Moving to the focal point of this study, presented in Table 2 are GARCH-MIDAS-based estimates on the volatility dynamics of global food prices, while accounting for the individual and complementary roles of climate change and technological shocks, respectively. We found the coefficient on the unconditional mean denoted as μ to be statistically significant in the Generalized Autocorrelation Conditional Heteroscedasticity (GARCH)-Mixed Data Sampling (MIDAS)-X (GARCH-MIDAS-X), where the X is exogenous variable. More so, we found that the volatility persistence usually measured in terms of the sum of the α and the GARCH (β) terms relatively was larger in the case of GARCH-MIDAS-X models compared to GARCH-MIDAS-RV, where RV means realized volatility. Thus, global food prices tend to exhibit the highest level of volatility persistence in the short term, with the evidence suggesting that the persistence is relatively more pronounced when the volatility appears to be exogenously induced.

Table 2.GARCH-MIDAS –based Empirical Estimates
μ 0.0011
α 0.1351**
β 0.7293***
θ 0.0867***
w 36.682
m 0.0002

Note: The term μ denotes the unconditional mean of the food price returns, α and β are the ARCH and GARCH terms, respectively, while θ is the slope coefficient. Denoting the adjusted beta polynomial weight is the term w while m is long run constant term. The values in the square brackets are the standard errors of the parameter estimates, while ***, *** and * implies statistical significance at 1%, 5% and 10% level, respectively.

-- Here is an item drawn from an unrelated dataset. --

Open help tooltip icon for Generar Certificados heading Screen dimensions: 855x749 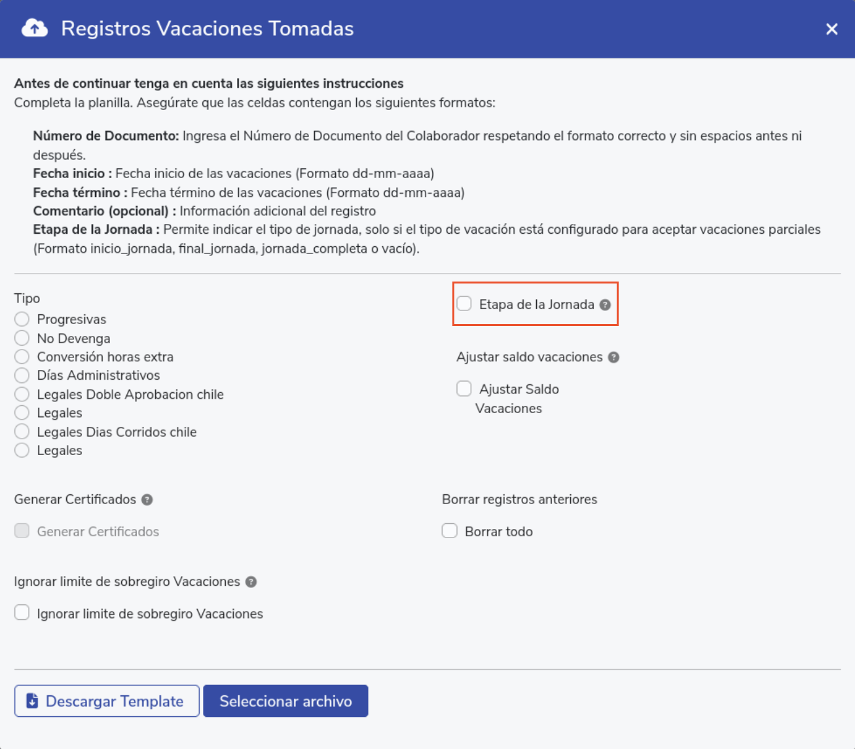(x=147, y=500)
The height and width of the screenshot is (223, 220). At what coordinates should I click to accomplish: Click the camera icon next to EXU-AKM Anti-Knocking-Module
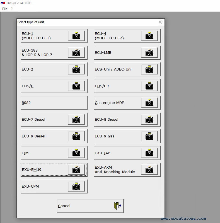click(x=149, y=170)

Regarding the MIDAS slope coefficient (θ), which is of particular interest to validating the various hypotheses of this study, we found it to be statistically significant in the GARCH-MIDAS with realized volatility (RV) and in each of the variants of the GARCH-MIDAS-X models. The positive slope coefficient in the RV indicates that the bigger the fluctuation in the RV, which measures volatility inherently realized in the food supply and demand mechanism, the bigger the long-term volatility in food prices. The positive slope coefficient when the X in the GARCH-MIDAS-X is captured as climate change validates our hypothesis that climate change induces global food price volatility. More importantly and interestingly, the slope coefficient representing technological shocks is negative, both regarding its individual and complimentary effects. This, among other things, validates our hypothesis of the technological shocks being the effect modifier of climate change inducement of food price volatility. Altogether, we show that both climate change and technological shocks offer insights beyond the realized volatility of global food prices.

IV. Conclusion

Employing a GARCH-MIDAS framework, we distinguished between the inherent global food price volatility attributable to the food system’s demand and supply mechanisms and food price volatility that is exogenously induced. Essentially, we showed that, in addition to the food system, climate change measured in terms of temperature anomalies has the potential to induce the volatility dynamic of global food prices. More importantly, we demonstrated the potential of technological shock as an effect modifier of climate change’s inducement of food price volatility. Thus, any initiative aimed at mitigating climate change from excessive volatility in global food prices should consider technology in addition to modification of food demand and supply processes.